Excerpted passage:
____________

Spectral Methods - Google's Page Rank Algorithm
Consider that web-pages form a directed graph. There is a directed edge from one node to another if that page links to it.
We should order these nodes such that the most important is at the top.
- If a node is pointed to by a lot of other pages then it is more important.
- You can also score the sources that point to certain pages.
Modelling this with Matrices
Consider the following variables:
- Set of pages (graph nodes):
- $\{p_1,p_2,\ldots,p_n\}$
- Set of links (graph edges):
- $\{\langle p_i,p_j\rangle\}:p_i\text{ links to }p_j$
- The score for page $p_k$ that we want to compute:
- $r_k$
- The number of links out of page $p_i$:
- $r_i$
The score is defined by the following equation:
\[r_k=\sum_{\langle p_i,p_k\rangle}\frac{r_i}{t_i}\]This is the sum over the pages that link to $p_k$.
$t_i$ is the total number of links from $p_i$ (the source page).
Conditions
The score vector $\vec r=\langle r_1,r_2,\ldots,r_n\rangle$ must satisfy:
\[W\cdot \vec r^T=\vec r^T\]where $W$ is the $n\times n$ matrix with:
\[w_{ij}= \begin{cases} 0 & \text{if }\langle p_j,p_i\rangle\notin\text{ link}\\ \frac1{t_j} & \text{if }\langle p_j,p_i\rangle\in\text{ link} \end{cases}\]Bad Lecture Example
Consider the following set of pages:
flowchart TD
1 --> 2
2 --> 3
1 <--> 3
3 --> 5
4 --> 1
5 --> 4
3 --> 4
This gives the following weight matrix:
\[W= \begin{pmatrix} 0 & 0 & \frac 1 3 & 1 & 0\\ \frac 1 2 & 0 & 0 & 0 & 0\\ \frac 1 2 & 1 & 0 & 0 & 0\\ 0 & 0 & \frac 1 3 & 0 & 1\\ 0 & 0 & \frac 1 3 & 0 & 0\\ \end{pmatrix}\]All of the columns add to 1. This means that it is column stochastic and there is guaranteed to be an eigenvalue of 1.

____________

Tasks and exercises:
(1) In the PageRank notes, what property of the weight matrix W in the lecture example guarantees an eigenvalue of 1?
(2) Lay out as a Markdown table with the columns Row and Line the lines of the listing, starting with the line containing "Catellani Transports SA" and going on through the line containing "ACCUEIL Element type: text (397, 119)". Number each row and leave out blank lines.

Source material:
____________

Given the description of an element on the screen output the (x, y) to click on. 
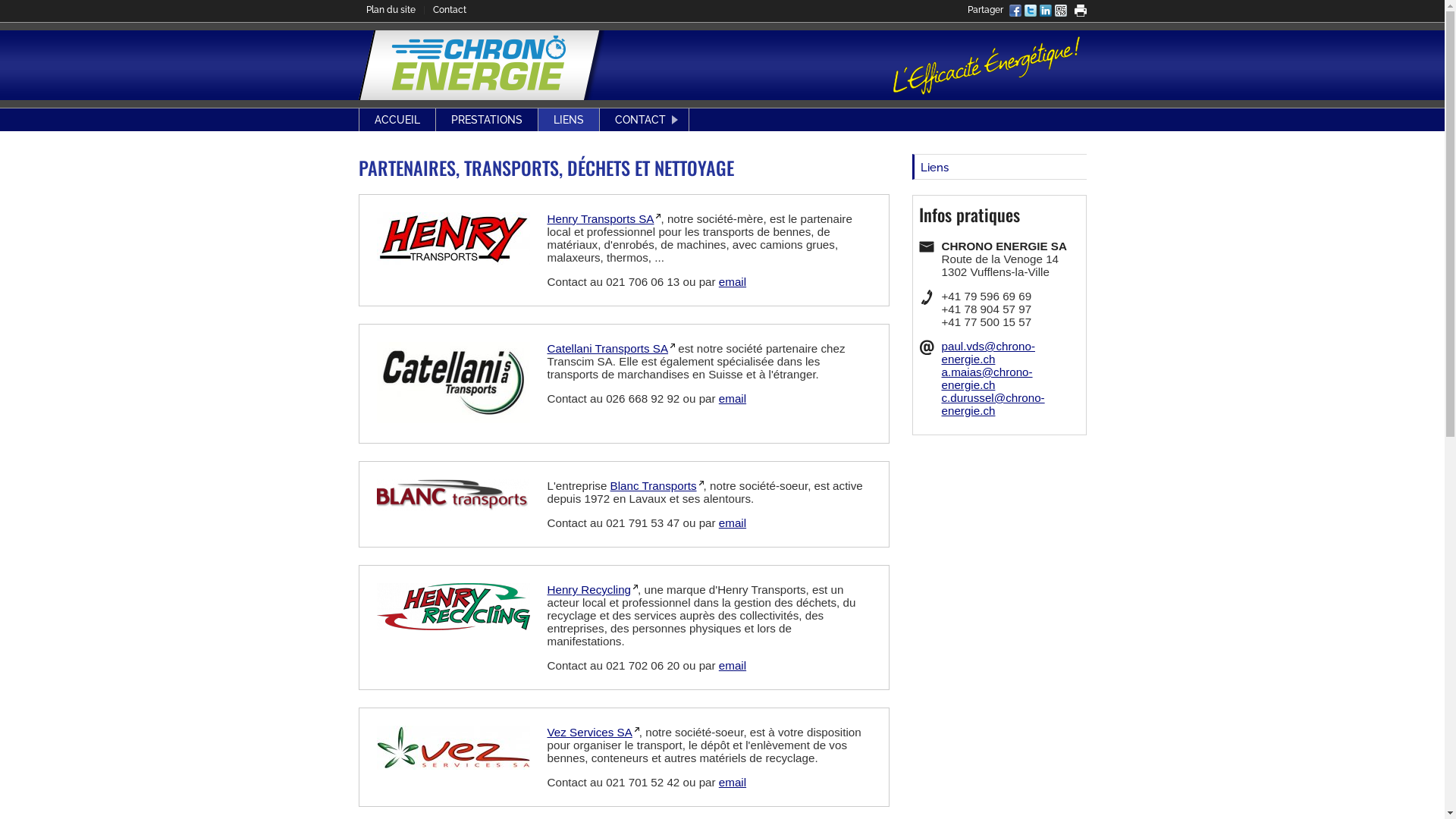
Catellani Transports SA Element type: text (611, 348)
paul.vds@chrono-energie.ch Element type: text (988, 352)
Partager sur LinkedIn Element type: hover (1044, 11)
email Element type: text (732, 664)
CONTACT Element type: text (643, 119)
Henry Transports SA Element type: text (604, 218)
email Element type: text (732, 781)
PRESTATIONS Element type: text (485, 119)
Henry Recycling Element type: text (592, 589)
email Element type: text (732, 398)
LIENS Element type: text (568, 119)
email Element type: text (732, 522)
Version imprimable Element type: hover (1079, 10)
Blanc Transports Element type: text (656, 485)
ACCUEIL Element type: text (397, 119)
Plan du site Element type: text (389, 9)
Partager sur Twitter Element type: hover (1029, 11)
Contact Element type: text (448, 9)
email Element type: text (732, 281)
Afficher le QR-Code Element type: hover (1060, 11)
Vez Services SA Element type: text (593, 731)
Partager sur Facebook Element type: hover (1014, 11)
a.maias@chrono-energie.ch Element type: text (986, 378)
Liens Element type: text (998, 166)
c.durussel@chrono-energie.ch Element type: text (992, 404)
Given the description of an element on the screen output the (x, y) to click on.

____________

Task-by-task results:
(1) W is column stochastic, meaning all of its columns add to 1.

(2)
| Row | Line |
|---|---|
| 1 | Catellani Transports SA Element type: text (611, 348) |
| 2 | paul.vds@chrono-energie.ch Element type: text (988, 352) |
| 3 | Partager sur LinkedIn Element type: hover (1044, 11) |
| 4 | email Element type: text (732, 664) |
| 5 | CONTACT Element type: text (643, 119) |
| 6 | Henry Transports SA Element type: text (604, 218) |
| 7 | email Element type: text (732, 781) |
| 8 | PRESTATIONS Element type: text (485, 119) |
| 9 | Henry Recycling Element type: text (592, 589) |
| 10 | email Element type: text (732, 398) |
| 11 | LIENS Element type: text (568, 119) |
| 12 | email Element type: text (732, 522) |
| 13 | Version imprimable Element type: hover (1079, 10) |
| 14 | Blanc Transports Element type: text (656, 485) |
| 15 | ACCUEIL Element type: text (397, 119) |